My brother had natural talent. I wasn’t quite so lucky, even if we shared the same parents.

But that didn’t matter to our dad. He held me to the impossibly high standard Jaxon had set.

I could hear him in my head even now, as I once again failed to measure up to my superstar brother, about to become the undrafted Slate brother.

Jaxon did it this way.

Jaxon was the team’s leading scorer at your age.

Why can’t you be more like Jaxon?

For so many years, I bit my tongue when all I wanted to do was stand up and scream, “I’m not Jaxon!”

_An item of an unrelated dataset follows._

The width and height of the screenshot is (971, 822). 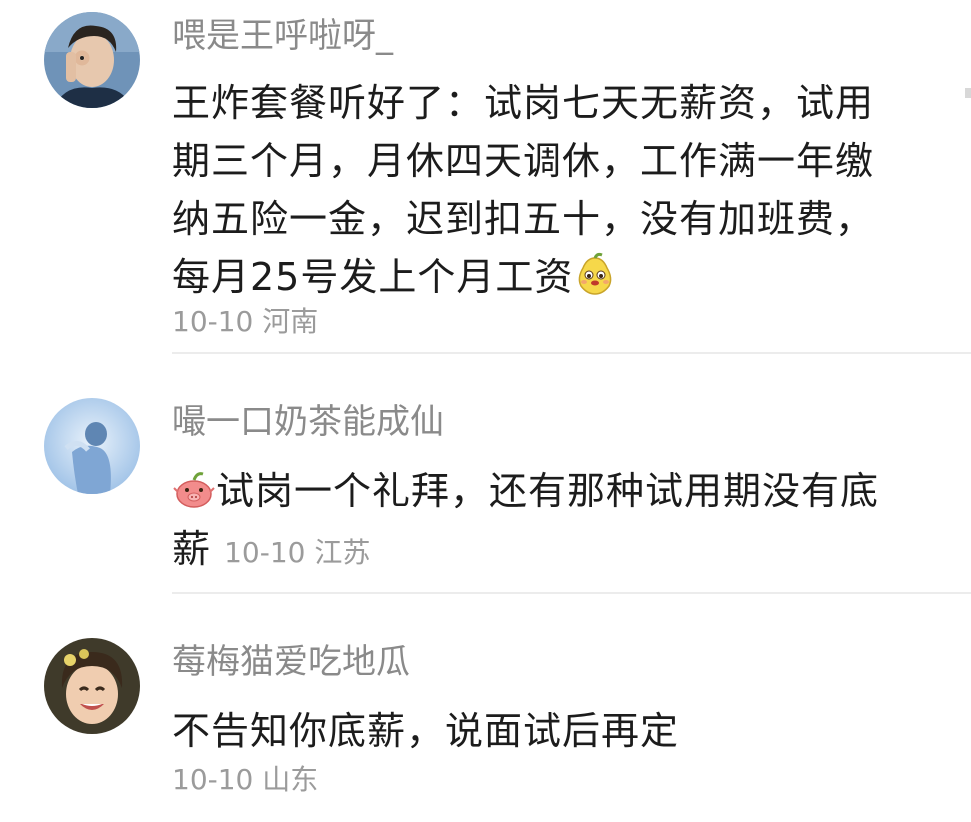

Jaxon was effortless on the ice; he could see the game in his head like no one else—almost as if his brain were computing the opposing team’s play before it materialized, or finding the perfect open spot on the ice to cash in.

I had to work my ass off every day and still never came close. They said hard work could beat talent when talent didn’t work hard, but unfortunatelyfor me, my brother was the most dedicated player I’d ever met. He didn’t take days off. Hockey was his life.

Sometimes, I wondered what my life would have been like if we’d had more siblings, if Jaxon and I were closer in age, or if perhaps I’d been born a girl. Would any of those changes have made a difference? Would there be less pressure on me now to follow in my big brother’s footsteps?

Maybe this was a good thing, not getting drafted. It could be my way out.

I had earned a full-ride scholarship to play hockey at Hartford State. I didn’t need anyone to point out that for someone trying to escape my brother’s shadow, I willingly put myself in the same city where he played—we all had our issues. Perhaps I could keep my head down, play hockey, but focus on getting a degree. There were tons of college players who knew going in that those were their last years of playing. Outside of beer league, at least.

This might be my chance to carve my own path. One I chose for myself.

What would my life even look like without hockey consuming every waking moment?